Over the past decade, we have seen significant innovation in the data stack. For example, in the computation layer, the ecosystem started from the MapReduce framework, and grew to many different general and specialized systems such as Apache Spark for general data processing, Apache Storm, Apache Samza for stream processing, Apache Mahout for machine learning, Tensorflow, Caffe for deep learning, Presto, Apache Drill for SQL workloads. There are more than fifty popular frameworks for various workloads and the number is growing. Similarly, the storage layer of the ecosystem grew from the Hadoop Distributed File System (HDFS) to a variety of choices as well, such as file systems, object stores, blob stores, key-value systems, and NoSQL databases to realize different tradeoffs in cost, speed and semantics.
This increasing complexity in the stack creates challenges in multi-fold. For system developers, it requires more work to integrate a new compute or storage component as a building block to work with the existing ecosystem. For big data application developers, understanding and managing the correct way to access different data stores becomes more complex. For end users, accessing data from various and often remote data stores often results in performance penalty and semantics mismatch. For system admins, adding, removing, or upgrading an existing compute or data store or migrating data from one store to another can be arduous if the physical storage has been deeply coupled with all applications.

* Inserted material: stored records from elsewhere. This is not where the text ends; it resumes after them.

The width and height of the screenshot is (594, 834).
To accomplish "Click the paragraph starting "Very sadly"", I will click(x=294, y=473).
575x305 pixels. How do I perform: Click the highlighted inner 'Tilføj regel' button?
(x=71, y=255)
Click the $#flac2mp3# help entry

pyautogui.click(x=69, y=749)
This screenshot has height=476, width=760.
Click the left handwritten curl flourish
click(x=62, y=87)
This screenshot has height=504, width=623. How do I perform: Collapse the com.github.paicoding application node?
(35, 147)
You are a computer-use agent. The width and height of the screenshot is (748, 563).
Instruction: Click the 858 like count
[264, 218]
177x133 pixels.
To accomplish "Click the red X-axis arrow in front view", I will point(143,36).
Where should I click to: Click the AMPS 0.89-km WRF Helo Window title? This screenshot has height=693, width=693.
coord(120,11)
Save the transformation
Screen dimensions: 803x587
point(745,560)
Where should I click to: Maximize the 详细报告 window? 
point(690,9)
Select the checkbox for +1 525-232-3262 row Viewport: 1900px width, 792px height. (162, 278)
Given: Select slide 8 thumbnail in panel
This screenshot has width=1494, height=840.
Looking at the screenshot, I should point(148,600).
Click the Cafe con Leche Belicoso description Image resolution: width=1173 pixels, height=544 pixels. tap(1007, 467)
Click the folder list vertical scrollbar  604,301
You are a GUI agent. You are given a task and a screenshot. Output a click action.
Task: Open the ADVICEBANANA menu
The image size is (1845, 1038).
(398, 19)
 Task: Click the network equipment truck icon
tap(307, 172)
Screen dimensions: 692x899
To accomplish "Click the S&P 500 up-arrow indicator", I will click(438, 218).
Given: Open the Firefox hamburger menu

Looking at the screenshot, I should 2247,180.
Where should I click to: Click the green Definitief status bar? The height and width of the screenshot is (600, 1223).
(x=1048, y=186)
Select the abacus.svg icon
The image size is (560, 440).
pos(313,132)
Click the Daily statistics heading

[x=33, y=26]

To address these challenges, this dissertation proposes an architecture to have a Virtual Distributed File System (VDFS) as a new layer between the compute layer and the storage layer. Adding VDFS into the stack brings many benefits. Specifically, VDFS enables simple data access for different compute frameworks, efficient in-memory data sharing and management across applications, high I/O performance and efficient use of network bandwidth, and the flexible choice of compute and storage. Meanwhile, as the layer to access data and collect data metrics and usage patterns, it also provides users insight into their data and can also be used to optimize the data access based on workloads.
We achieve these goals through an implementation of VDFS called Alluxio (formerly Tachyon). Alluxio presents a set of disparate data stores as a single file system, greatly reducing the complexity of storage APIs, locations, and semantics exposed to applications. Alluxio is designed with a memory centric architecture, enabling applications to leverage memory speed I/O by simply using Alluxio. Alluxio has been deployed at hundreds of leading companies in production, serving critical workloads. Its open source community has attracted more than 800 contributors worldwide.
In this dissertation, we also investigate lineage as an important technique in the VDFS to improve write performance, and also propose DFS-Perf, a scalable distributed file system performance evaluation framework to help researchers and developers better design and implement systems in the Alluxio ecosystem.